The input section start

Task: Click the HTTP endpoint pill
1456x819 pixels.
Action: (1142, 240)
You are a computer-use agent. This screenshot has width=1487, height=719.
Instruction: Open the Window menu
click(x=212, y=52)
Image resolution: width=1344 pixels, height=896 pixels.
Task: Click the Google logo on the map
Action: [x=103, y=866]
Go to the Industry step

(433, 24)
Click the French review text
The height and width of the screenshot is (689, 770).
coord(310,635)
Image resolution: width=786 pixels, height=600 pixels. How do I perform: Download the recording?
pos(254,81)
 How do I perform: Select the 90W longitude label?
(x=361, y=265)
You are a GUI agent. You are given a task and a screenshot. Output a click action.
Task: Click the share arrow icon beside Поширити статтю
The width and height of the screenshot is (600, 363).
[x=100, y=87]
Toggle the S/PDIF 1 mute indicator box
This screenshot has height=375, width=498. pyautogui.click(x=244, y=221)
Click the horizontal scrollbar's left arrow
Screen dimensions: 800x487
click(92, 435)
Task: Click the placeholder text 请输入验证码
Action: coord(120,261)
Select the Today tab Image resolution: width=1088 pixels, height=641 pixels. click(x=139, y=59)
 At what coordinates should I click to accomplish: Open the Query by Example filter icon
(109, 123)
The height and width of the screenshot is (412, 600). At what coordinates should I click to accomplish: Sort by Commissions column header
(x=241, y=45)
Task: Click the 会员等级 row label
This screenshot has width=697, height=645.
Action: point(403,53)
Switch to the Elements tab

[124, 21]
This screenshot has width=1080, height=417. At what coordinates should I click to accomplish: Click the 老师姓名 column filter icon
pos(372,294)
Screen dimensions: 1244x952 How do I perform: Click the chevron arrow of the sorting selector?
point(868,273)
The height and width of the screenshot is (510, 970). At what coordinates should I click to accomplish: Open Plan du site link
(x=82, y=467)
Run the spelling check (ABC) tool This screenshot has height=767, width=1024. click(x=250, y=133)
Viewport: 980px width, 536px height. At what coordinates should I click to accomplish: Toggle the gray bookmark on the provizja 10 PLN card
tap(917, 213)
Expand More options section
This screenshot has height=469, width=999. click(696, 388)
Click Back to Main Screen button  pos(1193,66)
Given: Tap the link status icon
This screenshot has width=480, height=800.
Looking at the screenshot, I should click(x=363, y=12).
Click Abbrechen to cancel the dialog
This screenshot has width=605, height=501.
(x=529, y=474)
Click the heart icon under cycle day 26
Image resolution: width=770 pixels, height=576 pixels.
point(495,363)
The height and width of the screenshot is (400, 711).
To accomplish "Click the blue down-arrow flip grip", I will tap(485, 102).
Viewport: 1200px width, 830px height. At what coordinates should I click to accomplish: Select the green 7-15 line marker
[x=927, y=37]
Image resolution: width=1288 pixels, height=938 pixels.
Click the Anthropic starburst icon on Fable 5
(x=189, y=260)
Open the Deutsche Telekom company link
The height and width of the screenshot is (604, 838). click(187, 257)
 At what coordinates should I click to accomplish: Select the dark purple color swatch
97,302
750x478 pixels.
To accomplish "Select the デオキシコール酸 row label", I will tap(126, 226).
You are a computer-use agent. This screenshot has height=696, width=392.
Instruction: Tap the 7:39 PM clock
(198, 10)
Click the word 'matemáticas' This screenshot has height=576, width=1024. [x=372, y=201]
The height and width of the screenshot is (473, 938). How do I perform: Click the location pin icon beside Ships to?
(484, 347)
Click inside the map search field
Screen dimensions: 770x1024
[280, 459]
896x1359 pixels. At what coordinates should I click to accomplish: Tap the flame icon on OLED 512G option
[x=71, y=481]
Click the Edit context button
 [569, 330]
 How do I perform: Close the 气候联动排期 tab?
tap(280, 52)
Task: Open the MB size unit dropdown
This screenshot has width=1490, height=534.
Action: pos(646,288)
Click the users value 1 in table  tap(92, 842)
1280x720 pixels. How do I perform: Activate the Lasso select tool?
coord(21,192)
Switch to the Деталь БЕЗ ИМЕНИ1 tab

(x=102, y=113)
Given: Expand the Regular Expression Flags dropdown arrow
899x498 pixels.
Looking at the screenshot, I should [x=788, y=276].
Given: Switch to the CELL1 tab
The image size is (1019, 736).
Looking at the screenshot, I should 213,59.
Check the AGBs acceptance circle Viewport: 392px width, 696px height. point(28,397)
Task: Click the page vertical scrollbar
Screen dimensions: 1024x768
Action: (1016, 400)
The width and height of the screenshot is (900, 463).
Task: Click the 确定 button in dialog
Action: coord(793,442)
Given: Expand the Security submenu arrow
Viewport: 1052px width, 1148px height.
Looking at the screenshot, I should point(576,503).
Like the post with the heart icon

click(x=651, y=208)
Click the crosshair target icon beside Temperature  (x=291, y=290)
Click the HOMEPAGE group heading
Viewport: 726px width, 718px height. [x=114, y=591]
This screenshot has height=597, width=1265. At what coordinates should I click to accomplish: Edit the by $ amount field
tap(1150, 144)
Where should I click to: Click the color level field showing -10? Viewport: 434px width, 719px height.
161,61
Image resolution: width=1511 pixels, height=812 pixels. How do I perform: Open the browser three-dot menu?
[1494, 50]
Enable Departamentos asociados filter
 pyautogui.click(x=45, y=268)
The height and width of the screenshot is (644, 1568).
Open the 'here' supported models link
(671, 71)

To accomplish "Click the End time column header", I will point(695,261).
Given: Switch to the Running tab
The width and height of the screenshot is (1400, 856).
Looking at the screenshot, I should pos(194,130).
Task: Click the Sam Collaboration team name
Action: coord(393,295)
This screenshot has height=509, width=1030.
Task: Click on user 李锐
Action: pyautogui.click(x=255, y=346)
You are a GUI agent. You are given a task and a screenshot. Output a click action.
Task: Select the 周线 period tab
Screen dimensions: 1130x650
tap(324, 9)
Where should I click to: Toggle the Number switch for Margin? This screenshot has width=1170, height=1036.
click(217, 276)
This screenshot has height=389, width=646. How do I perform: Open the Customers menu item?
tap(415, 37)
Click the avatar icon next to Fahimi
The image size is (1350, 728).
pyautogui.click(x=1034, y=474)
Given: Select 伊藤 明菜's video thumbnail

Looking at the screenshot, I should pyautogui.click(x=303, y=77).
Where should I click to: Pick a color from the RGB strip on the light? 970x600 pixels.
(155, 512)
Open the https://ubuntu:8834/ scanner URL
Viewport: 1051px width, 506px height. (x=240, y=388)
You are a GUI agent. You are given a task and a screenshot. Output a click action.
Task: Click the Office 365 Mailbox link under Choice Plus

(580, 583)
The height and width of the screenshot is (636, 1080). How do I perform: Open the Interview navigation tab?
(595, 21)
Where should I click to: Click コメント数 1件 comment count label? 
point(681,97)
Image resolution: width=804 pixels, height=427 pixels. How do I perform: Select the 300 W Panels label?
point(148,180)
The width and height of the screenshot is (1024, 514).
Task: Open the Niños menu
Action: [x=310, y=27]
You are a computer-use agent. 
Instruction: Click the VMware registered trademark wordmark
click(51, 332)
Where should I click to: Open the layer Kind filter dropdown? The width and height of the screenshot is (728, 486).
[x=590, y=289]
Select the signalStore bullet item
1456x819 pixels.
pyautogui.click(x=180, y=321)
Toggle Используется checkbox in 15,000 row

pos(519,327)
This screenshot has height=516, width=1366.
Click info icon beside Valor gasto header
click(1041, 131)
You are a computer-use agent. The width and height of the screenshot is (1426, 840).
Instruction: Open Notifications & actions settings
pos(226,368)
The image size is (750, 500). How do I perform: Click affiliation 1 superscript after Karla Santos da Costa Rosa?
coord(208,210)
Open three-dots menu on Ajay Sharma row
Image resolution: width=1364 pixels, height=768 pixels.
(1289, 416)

The input section end

## [Exercise requirements]
Using the same words as the original, repeat the records above.

## [Solution for this problem]
Task: Click the HTTP endpoint pill
1456x819 pixels.
Action: (1142, 240)
You are a computer-use agent. This screenshot has width=1487, height=719.
Instruction: Open the Window menu
click(x=212, y=52)
Image resolution: width=1344 pixels, height=896 pixels.
Task: Click the Google logo on the map
Action: [x=103, y=866]
Go to the Industry step

(433, 24)
Click the French review text
The height and width of the screenshot is (689, 770).
coord(310,635)
Image resolution: width=786 pixels, height=600 pixels. How do I perform: Download the recording?
pos(254,81)
 How do I perform: Select the 90W longitude label?
(x=361, y=265)
You are a GUI agent. You are given a task and a screenshot. Output a click action.
Task: Click the share arrow icon beside Поширити статтю
The width and height of the screenshot is (600, 363).
[x=100, y=87]
Toggle the S/PDIF 1 mute indicator box
This screenshot has height=375, width=498. pyautogui.click(x=244, y=221)
Click the horizontal scrollbar's left arrow
Screen dimensions: 800x487
click(92, 435)
Task: Click the placeholder text 请输入验证码
Action: coord(120,261)
Select the Today tab Image resolution: width=1088 pixels, height=641 pixels. click(x=139, y=59)
 At what coordinates should I click to accomplish: Open the Query by Example filter icon
(109, 123)
The height and width of the screenshot is (412, 600). At what coordinates should I click to accomplish: Sort by Commissions column header
(x=241, y=45)
Task: Click the 会员等级 row label
This screenshot has width=697, height=645.
Action: point(403,53)
Switch to the Elements tab

[124, 21]
This screenshot has width=1080, height=417. At what coordinates should I click to accomplish: Click the 老师姓名 column filter icon
pos(372,294)
Screen dimensions: 1244x952 How do I perform: Click the chevron arrow of the sorting selector?
point(868,273)
The height and width of the screenshot is (510, 970). At what coordinates should I click to accomplish: Open Plan du site link
(x=82, y=467)
Run the spelling check (ABC) tool This screenshot has height=767, width=1024. click(x=250, y=133)
Viewport: 980px width, 536px height. At what coordinates should I click to accomplish: Toggle the gray bookmark on the provizja 10 PLN card
tap(917, 213)
Expand More options section
This screenshot has height=469, width=999. click(696, 388)
Click Back to Main Screen button  pos(1193,66)
Given: Tap the link status icon
This screenshot has width=480, height=800.
Looking at the screenshot, I should click(x=363, y=12).
Click Abbrechen to cancel the dialog
This screenshot has width=605, height=501.
(x=529, y=474)
Click the heart icon under cycle day 26
Image resolution: width=770 pixels, height=576 pixels.
point(495,363)
The height and width of the screenshot is (400, 711).
To accomplish "Click the blue down-arrow flip grip", I will tap(485, 102).
Viewport: 1200px width, 830px height. At what coordinates should I click to accomplish: Select the green 7-15 line marker
[x=927, y=37]
Image resolution: width=1288 pixels, height=938 pixels.
Click the Anthropic starburst icon on Fable 5
(x=189, y=260)
Open the Deutsche Telekom company link
The height and width of the screenshot is (604, 838). click(187, 257)
 At what coordinates should I click to accomplish: Select the dark purple color swatch
97,302
750x478 pixels.
To accomplish "Select the デオキシコール酸 row label", I will tap(126, 226).
You are a computer-use agent. This screenshot has height=696, width=392.
Instruction: Tap the 7:39 PM clock
(198, 10)
Click the word 'matemáticas' This screenshot has height=576, width=1024. [x=372, y=201]
The height and width of the screenshot is (473, 938). How do I perform: Click the location pin icon beside Ships to?
(484, 347)
Click inside the map search field
Screen dimensions: 770x1024
[280, 459]
896x1359 pixels. At what coordinates should I click to accomplish: Tap the flame icon on OLED 512G option
[x=71, y=481]
Click the Edit context button
 [569, 330]
 How do I perform: Close the 气候联动排期 tab?
tap(280, 52)
Task: Open the MB size unit dropdown
This screenshot has width=1490, height=534.
Action: pos(646,288)
Click the users value 1 in table  tap(92, 842)
1280x720 pixels. How do I perform: Activate the Lasso select tool?
coord(21,192)
Switch to the Деталь БЕЗ ИМЕНИ1 tab

(x=102, y=113)
Given: Expand the Regular Expression Flags dropdown arrow
899x498 pixels.
Looking at the screenshot, I should [x=788, y=276].
Given: Switch to the CELL1 tab
The image size is (1019, 736).
Looking at the screenshot, I should 213,59.
Check the AGBs acceptance circle Viewport: 392px width, 696px height. point(28,397)
Task: Click the page vertical scrollbar
Screen dimensions: 1024x768
Action: (1016, 400)
The width and height of the screenshot is (900, 463).
Task: Click the 确定 button in dialog
Action: coord(793,442)
Given: Expand the Security submenu arrow
Viewport: 1052px width, 1148px height.
Looking at the screenshot, I should point(576,503).
Like the post with the heart icon

click(x=651, y=208)
Click the crosshair target icon beside Temperature  (x=291, y=290)
Click the HOMEPAGE group heading
Viewport: 726px width, 718px height. [x=114, y=591]
This screenshot has height=597, width=1265. At what coordinates should I click to accomplish: Edit the by $ amount field
tap(1150, 144)
Where should I click to: Click the color level field showing -10? Viewport: 434px width, 719px height.
161,61
Image resolution: width=1511 pixels, height=812 pixels. How do I perform: Open the browser three-dot menu?
[1494, 50]
Enable Departamentos asociados filter
 pyautogui.click(x=45, y=268)
The height and width of the screenshot is (644, 1568).
Open the 'here' supported models link
(671, 71)

To accomplish "Click the End time column header", I will point(695,261).
Given: Switch to the Running tab
The width and height of the screenshot is (1400, 856).
Looking at the screenshot, I should pos(194,130).
Task: Click the Sam Collaboration team name
Action: coord(393,295)
This screenshot has height=509, width=1030.
Task: Click on user 李锐
Action: pyautogui.click(x=255, y=346)
You are a GUI agent. You are given a task and a screenshot. Output a click action.
Task: Select the 周线 period tab
Screen dimensions: 1130x650
tap(324, 9)
Where should I click to: Toggle the Number switch for Margin? This screenshot has width=1170, height=1036.
click(217, 276)
This screenshot has height=389, width=646. How do I perform: Open the Customers menu item?
tap(415, 37)
Click the avatar icon next to Fahimi
The image size is (1350, 728).
pyautogui.click(x=1034, y=474)
Given: Select 伊藤 明菜's video thumbnail

Looking at the screenshot, I should pyautogui.click(x=303, y=77).
Where should I click to: Pick a color from the RGB strip on the light? 970x600 pixels.
(155, 512)
Open the https://ubuntu:8834/ scanner URL
Viewport: 1051px width, 506px height. (x=240, y=388)
You are a GUI agent. You are given a task and a screenshot. Output a click action.
Task: Click the Office 365 Mailbox link under Choice Plus

(580, 583)
The height and width of the screenshot is (636, 1080). How do I perform: Open the Interview navigation tab?
(595, 21)
Where should I click to: Click コメント数 1件 comment count label? 
point(681,97)
Image resolution: width=804 pixels, height=427 pixels. How do I perform: Select the 300 W Panels label?
point(148,180)
The width and height of the screenshot is (1024, 514).
Task: Open the Niños menu
Action: [x=310, y=27]
You are a computer-use agent. 
Instruction: Click the VMware registered trademark wordmark
click(51, 332)
Where should I click to: Open the layer Kind filter dropdown? The width and height of the screenshot is (728, 486).
[x=590, y=289]
Select the signalStore bullet item
1456x819 pixels.
pyautogui.click(x=180, y=321)
Toggle Используется checkbox in 15,000 row

pos(519,327)
This screenshot has height=516, width=1366.
Click info icon beside Valor gasto header
click(1041, 131)
You are a computer-use agent. The width and height of the screenshot is (1426, 840).
Instruction: Open Notifications & actions settings
pos(226,368)
The image size is (750, 500). How do I perform: Click affiliation 1 superscript after Karla Santos da Costa Rosa?
coord(208,210)
Open three-dots menu on Ajay Sharma row
Image resolution: width=1364 pixels, height=768 pixels.
(1289, 416)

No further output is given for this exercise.